Early detection of ovarian cancer

Abstract

Ovarian cancer is associated with an overall mortality of 75%, but can be cured in up to 90% of cases if diagnosed while still limited to the ovaries. Given the low prevalence of ovarian cancer in the general population, an effective screening strategy must not only have a high sensitivity for early-stage disease (>75%), but must also have a very high specificity (99.6%) to prompt no more than ten operations for each case of ovarian cancer diagnosed (positive predictive value [PPV] of 10%). Attempts to develop an effective screening strategy for ovarian cancer have utilized ultrasonography and serum tumor markers. Transvaginal sonography (TVS) and the serum marker CA125 have received the most attention to date. Used individually on a single occasion, neither of these approaches provides an adequate PPV and the cost of annual TVS is significant. Recent clinical trials have focused on serial monitoring of CA125 and the sequential use of a rising CA125 to prompt TVS in a limited number of women screened. Sequential monitoring of CA125 has significantly improved specificity of the assay in women over 50 years of age.
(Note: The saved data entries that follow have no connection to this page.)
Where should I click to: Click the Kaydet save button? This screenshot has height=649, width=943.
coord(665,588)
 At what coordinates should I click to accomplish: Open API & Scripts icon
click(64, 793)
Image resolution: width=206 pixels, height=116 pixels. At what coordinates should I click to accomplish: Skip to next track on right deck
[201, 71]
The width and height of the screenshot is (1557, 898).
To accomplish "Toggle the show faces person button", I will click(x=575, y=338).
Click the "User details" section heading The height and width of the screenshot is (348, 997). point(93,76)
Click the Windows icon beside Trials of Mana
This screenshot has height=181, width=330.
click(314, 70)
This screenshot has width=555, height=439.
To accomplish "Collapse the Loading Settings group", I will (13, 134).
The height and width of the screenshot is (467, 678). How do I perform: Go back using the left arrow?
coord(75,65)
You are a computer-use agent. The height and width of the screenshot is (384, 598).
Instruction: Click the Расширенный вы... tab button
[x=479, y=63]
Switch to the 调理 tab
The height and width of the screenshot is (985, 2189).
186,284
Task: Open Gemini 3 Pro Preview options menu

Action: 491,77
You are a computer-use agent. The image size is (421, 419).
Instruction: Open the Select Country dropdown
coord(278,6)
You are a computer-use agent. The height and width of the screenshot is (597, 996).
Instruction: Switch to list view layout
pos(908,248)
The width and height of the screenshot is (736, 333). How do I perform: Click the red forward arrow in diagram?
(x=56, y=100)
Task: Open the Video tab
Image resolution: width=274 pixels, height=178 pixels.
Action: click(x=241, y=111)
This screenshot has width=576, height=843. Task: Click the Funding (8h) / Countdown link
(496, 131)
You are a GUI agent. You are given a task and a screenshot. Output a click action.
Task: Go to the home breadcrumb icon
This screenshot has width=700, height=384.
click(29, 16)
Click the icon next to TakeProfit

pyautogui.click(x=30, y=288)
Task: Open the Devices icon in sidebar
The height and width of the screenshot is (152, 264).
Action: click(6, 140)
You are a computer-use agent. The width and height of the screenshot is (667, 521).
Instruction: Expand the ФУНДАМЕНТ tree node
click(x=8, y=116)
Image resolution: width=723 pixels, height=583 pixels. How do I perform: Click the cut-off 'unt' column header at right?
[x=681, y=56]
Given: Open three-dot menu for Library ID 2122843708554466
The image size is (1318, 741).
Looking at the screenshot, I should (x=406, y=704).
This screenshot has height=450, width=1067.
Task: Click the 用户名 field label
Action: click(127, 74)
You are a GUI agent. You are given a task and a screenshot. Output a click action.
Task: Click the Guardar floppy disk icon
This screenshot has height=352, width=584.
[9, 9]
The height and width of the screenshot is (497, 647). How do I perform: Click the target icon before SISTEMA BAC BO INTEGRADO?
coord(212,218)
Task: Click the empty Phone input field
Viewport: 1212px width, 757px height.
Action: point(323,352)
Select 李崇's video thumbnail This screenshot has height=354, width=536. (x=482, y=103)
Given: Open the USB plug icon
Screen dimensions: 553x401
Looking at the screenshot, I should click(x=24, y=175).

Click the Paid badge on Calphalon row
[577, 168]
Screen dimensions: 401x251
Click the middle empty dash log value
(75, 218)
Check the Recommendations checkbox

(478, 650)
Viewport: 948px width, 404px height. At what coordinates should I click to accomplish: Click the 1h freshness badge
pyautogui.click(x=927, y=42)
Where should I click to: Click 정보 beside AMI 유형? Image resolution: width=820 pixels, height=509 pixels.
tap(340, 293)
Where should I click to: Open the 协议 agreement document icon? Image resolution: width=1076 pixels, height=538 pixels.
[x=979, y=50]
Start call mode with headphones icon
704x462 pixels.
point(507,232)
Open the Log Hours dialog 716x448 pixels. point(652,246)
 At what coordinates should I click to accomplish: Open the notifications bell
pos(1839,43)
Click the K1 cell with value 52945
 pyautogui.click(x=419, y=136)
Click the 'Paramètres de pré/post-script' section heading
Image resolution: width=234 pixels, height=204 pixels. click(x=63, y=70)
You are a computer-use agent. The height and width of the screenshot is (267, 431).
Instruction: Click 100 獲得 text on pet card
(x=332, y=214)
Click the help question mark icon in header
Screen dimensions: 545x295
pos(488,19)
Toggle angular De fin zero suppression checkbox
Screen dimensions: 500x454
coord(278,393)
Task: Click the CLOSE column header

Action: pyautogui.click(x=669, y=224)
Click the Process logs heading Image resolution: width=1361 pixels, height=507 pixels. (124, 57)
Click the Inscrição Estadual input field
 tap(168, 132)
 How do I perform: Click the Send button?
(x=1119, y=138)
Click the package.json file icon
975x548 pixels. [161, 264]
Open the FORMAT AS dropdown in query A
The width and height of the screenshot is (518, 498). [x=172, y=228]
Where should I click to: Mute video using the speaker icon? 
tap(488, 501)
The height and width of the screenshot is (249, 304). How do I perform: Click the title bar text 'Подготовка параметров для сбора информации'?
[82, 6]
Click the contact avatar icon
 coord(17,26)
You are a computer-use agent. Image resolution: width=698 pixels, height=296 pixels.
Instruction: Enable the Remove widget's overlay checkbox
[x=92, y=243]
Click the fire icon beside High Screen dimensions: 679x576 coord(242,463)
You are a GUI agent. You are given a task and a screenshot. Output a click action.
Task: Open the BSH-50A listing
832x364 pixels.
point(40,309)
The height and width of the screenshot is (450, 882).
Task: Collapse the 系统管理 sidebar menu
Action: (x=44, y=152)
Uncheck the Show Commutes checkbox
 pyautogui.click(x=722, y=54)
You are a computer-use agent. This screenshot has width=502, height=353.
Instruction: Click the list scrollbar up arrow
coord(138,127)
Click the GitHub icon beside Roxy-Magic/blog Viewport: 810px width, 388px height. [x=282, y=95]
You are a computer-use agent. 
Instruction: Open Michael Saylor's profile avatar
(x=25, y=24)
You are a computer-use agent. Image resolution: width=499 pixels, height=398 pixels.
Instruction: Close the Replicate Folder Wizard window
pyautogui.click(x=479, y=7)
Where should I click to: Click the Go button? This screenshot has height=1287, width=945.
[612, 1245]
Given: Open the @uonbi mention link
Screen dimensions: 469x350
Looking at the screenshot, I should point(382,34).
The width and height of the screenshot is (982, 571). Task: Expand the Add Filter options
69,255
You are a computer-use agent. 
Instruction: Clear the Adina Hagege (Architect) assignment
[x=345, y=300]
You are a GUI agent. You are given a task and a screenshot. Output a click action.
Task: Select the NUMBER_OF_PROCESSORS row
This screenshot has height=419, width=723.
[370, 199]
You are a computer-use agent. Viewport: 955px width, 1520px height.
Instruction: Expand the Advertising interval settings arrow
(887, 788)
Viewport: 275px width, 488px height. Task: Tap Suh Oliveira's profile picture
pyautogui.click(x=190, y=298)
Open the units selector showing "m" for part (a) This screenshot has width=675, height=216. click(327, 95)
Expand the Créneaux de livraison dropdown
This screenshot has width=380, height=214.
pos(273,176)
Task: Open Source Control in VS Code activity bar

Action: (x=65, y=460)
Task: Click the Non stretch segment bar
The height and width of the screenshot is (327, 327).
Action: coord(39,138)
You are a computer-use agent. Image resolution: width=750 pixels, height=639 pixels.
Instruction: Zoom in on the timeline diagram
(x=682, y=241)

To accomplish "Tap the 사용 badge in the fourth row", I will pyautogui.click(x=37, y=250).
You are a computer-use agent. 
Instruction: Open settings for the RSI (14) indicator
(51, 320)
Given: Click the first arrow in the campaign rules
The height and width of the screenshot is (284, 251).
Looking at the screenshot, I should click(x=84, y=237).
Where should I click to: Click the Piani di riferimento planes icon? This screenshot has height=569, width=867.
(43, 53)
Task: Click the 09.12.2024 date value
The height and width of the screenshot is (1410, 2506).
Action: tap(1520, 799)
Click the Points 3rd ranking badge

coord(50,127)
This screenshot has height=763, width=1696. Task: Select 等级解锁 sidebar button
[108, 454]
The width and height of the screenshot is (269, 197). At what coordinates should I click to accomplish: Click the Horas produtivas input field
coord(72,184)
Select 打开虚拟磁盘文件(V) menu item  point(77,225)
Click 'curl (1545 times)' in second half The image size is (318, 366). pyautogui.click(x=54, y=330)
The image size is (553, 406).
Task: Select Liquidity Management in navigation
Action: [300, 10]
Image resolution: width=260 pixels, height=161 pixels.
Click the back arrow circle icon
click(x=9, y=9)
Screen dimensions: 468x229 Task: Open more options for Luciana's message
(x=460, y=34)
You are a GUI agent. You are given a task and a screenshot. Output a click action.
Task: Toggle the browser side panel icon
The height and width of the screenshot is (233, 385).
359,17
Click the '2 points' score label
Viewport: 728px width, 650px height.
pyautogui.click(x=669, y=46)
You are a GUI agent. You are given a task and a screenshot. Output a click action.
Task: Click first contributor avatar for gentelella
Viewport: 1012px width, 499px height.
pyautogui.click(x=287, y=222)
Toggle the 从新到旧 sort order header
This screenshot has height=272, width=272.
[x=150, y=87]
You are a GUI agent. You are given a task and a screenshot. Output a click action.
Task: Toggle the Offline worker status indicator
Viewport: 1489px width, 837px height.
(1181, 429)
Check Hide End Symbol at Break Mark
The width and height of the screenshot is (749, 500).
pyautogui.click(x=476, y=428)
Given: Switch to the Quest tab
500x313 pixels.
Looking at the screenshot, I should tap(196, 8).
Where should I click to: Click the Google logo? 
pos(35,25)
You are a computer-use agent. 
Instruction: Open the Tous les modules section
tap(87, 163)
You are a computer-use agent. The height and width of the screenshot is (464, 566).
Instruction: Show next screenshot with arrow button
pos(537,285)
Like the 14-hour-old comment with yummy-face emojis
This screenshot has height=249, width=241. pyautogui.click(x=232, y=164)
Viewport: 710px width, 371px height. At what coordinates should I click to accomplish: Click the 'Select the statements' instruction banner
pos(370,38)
The limited sensitivity of CA125 has, however, prompted a search for multiple serum markers that, in combination, would detect more than 90% of early-stage disease. Recent developments in genomic and proteomic research have identified a number of candidate biomarkers. Platforms have been developed that can assay more than 50 analytes in a few hundred microliters of serum. Panels of biomarkers have been discovered with high sensitivity and specificity for early-stage disease, but these require prospective validation. Several biomarkers have also been detected in urine, raising the possibility of a less expensive, more convenient screening test. Imaging techniques have been improved and mathematical methods developed that, in aggregate, promise to provide an effective screening strategy for ovarian cancer. In this review, we will assess the current status and describe future directions in ovarian cancer screening.